There are two instructional tasks embedded in this PowerPoint presentation.

- The first requires my students to create their own pattern using cubes. Once they create a pattern, they are to analyze the pattern and write down the different ratios that can be used to describe the pattern.
- The second task asks students to identify different ratios that can be used to describe a given scenario.

Both of these tasks help us to appreciate how ratios can be used to model situations where it makes sense to employ a multiplicative comparison **(MP4). **

**Examples from the Demonstration:**

- Janice has apples and oranges. The ratio of apples to amount of fruit Jill has is 3:5. If Jill has 6 apples, how many oranges does she have?

- The ratio of boys to girls in the classroom is 2:3 if there are 30 boys and girls, how many girls are there?

I will model these examples step by step asking strategic questions to ensure understanding. Here are some of the questions that I will use:

- What is the pattern described in this problem?
- What type of ratio is needed to solve this problem? Part-to-part or part-to-whole?
- Does the ratio need to be changed in order to solve this problem? If so, to what?
- Can we use a double number line to think about this problem?
- How else might we be able to solve this problem?

10 minutes

Next I will give my students a chance to apply the ideas that we have discussed so far in the lesson (**MP1**). I will give my students this word problem to solve.

**At the local Animal Shelter, the ratio of cats-to-dogs is typically 3-to-5. If there are currently a total of 48 cats and dogs all together, how many dogs would you expect to find at the shelter?**

In order to successfully solve this problem, they will need to figure out the following:

- What is the pattern described in this problem?
- What type of ratio is needed to solve this problem?
- Does the ratio need to be changed in order to solve this problem? If so, to what?

As my students complete their exploration of the problem, I will ask them to write a sentence explaining their answer to this problem.

20 minutes

Since my students are likely to face different types of ratio problems on testing, I decided to break our Independent Practice into two mini practice sessions. As we begin each task I will announce the amount of time during which I expect students to complete the problems.

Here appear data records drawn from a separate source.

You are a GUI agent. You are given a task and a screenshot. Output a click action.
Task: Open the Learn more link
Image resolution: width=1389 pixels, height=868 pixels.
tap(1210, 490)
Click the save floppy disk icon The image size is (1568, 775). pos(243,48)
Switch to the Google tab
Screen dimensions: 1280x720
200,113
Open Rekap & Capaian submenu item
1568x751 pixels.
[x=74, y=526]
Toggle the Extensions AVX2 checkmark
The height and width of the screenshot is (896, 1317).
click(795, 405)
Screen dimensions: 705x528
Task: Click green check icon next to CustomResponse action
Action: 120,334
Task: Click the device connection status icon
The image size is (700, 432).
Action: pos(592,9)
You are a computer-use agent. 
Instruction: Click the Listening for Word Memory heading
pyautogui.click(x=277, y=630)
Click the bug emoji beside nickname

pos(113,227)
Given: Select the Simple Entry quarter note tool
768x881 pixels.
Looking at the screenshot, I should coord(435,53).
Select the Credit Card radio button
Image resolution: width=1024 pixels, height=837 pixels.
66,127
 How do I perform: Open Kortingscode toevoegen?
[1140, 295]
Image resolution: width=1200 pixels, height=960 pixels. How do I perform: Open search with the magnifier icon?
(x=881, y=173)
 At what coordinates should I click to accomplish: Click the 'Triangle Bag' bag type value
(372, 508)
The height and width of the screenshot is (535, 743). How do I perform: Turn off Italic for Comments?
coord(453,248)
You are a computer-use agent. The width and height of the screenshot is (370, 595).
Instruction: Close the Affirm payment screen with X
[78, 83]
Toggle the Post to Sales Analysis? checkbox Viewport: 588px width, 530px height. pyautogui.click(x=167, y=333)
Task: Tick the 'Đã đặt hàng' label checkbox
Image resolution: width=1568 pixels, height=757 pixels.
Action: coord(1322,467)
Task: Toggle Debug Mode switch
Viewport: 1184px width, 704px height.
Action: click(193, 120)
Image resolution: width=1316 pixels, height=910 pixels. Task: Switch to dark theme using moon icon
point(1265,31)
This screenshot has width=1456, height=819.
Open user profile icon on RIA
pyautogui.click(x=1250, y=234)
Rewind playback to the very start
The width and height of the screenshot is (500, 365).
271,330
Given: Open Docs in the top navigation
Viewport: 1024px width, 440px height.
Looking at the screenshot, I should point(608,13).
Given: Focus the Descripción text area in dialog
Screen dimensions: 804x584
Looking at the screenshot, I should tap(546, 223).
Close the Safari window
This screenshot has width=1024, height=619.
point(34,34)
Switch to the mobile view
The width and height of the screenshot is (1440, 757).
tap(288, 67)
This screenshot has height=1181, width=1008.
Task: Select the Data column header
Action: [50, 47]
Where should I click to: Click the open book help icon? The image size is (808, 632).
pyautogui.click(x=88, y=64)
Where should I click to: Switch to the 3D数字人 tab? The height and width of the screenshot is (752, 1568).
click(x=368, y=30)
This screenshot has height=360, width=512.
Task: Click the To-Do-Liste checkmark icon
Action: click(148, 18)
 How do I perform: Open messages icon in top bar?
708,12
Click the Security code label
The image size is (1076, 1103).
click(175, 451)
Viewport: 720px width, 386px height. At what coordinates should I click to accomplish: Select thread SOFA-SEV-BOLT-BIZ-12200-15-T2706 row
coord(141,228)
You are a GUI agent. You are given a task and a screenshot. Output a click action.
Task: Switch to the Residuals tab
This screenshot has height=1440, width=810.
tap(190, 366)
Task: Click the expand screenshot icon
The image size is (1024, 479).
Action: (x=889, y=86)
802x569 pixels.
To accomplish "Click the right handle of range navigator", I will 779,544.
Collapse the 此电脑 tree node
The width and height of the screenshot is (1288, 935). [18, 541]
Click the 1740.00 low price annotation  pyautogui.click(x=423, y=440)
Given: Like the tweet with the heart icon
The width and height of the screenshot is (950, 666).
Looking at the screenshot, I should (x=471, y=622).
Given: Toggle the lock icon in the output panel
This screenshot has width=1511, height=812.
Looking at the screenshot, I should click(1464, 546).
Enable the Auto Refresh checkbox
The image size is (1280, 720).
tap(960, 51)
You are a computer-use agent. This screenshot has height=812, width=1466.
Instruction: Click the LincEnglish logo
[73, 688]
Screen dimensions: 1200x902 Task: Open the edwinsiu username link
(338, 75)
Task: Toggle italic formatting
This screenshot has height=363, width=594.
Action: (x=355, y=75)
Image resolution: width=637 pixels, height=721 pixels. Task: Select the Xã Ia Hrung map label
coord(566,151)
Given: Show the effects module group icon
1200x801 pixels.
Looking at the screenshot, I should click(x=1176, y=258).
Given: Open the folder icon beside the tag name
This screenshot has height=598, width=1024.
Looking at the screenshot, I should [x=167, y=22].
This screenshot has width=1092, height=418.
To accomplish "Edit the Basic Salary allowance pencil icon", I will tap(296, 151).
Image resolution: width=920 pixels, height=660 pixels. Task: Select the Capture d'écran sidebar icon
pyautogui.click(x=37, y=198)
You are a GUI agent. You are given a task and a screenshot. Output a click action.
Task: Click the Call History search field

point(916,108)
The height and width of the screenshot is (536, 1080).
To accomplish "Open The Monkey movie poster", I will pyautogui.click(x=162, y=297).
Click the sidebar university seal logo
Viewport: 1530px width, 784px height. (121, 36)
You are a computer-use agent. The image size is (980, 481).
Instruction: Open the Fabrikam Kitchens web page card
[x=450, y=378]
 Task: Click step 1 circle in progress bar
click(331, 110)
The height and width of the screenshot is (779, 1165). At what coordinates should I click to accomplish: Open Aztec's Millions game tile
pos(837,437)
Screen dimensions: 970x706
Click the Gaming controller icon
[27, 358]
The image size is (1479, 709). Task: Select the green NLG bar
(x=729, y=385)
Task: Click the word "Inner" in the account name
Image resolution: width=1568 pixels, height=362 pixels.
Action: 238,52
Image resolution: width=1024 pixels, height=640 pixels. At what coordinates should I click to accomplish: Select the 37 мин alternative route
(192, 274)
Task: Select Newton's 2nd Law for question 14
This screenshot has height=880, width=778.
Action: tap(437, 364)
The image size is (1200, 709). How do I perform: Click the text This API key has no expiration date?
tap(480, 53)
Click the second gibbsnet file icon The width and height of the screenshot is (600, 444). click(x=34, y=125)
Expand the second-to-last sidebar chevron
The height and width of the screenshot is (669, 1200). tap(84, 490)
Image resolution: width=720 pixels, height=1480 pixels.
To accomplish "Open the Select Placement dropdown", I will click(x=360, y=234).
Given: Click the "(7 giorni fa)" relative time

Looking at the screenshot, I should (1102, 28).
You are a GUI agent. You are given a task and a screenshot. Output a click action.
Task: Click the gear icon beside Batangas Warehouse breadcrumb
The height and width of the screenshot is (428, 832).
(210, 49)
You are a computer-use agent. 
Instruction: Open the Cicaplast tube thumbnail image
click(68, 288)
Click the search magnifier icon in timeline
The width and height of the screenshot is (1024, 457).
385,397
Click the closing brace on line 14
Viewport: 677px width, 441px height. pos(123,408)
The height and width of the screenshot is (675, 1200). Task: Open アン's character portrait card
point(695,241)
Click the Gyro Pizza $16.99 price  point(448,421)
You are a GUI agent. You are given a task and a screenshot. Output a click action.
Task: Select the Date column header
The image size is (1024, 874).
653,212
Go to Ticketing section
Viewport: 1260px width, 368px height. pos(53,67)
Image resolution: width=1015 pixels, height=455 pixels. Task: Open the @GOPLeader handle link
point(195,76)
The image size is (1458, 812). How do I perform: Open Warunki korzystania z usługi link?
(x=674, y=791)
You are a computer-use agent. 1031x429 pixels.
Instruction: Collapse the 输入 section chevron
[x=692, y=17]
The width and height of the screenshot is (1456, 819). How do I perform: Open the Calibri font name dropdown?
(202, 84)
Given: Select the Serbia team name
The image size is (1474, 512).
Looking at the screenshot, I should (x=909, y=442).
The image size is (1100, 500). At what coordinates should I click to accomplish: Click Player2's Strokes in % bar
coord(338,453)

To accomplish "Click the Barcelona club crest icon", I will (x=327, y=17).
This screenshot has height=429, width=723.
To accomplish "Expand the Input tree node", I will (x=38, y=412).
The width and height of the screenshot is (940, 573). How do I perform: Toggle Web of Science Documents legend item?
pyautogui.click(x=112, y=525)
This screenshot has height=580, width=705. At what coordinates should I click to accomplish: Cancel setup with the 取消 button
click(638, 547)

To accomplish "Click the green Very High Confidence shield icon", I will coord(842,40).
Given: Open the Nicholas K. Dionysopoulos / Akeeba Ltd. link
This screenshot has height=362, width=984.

**Activity 1 (5 minutes):**My students will solve 5 problems that will help them to review simple ratios. They will also have two problems where they will be asked to change the ratio.**Activity 2 (10 minutes):**My students will solve 2 problems where they will be given a scenario in the form of word problem. These scenarios mirror those presented in the instructional portion of this lesson.

As students work I will be circulating and asking them the following questions:

- What is the pattern described in this problem?
- What is the given ratio?
- Does this ratio need to change? Why or Why not?
- If the ratio needs to change, what should it be changed to?
- Can you simplify this ratio? If so, then simplify.
- What is the problem asking you to do?
- Find the solution to this problem using a double number line?
- Can you see another way that this problem can be solved? If so, solve this problem in that manner and present it to the class when given the opportunity.

20 minutes

To bring today's lesson to a close, I will first ask selected students to present their answers from the second set of practice problems to the group using the document camera. I will have chosen examples that do a particularly good job organizing their work and describing their answer **(MP3 & MP6)**. After a few well-presented examples, we will finish with a discussion of today's Topic of the Day (TOTD). Today we will discuss why it is important to identify whether we are working with a part-to-part ratio or a part-to-whole ratio.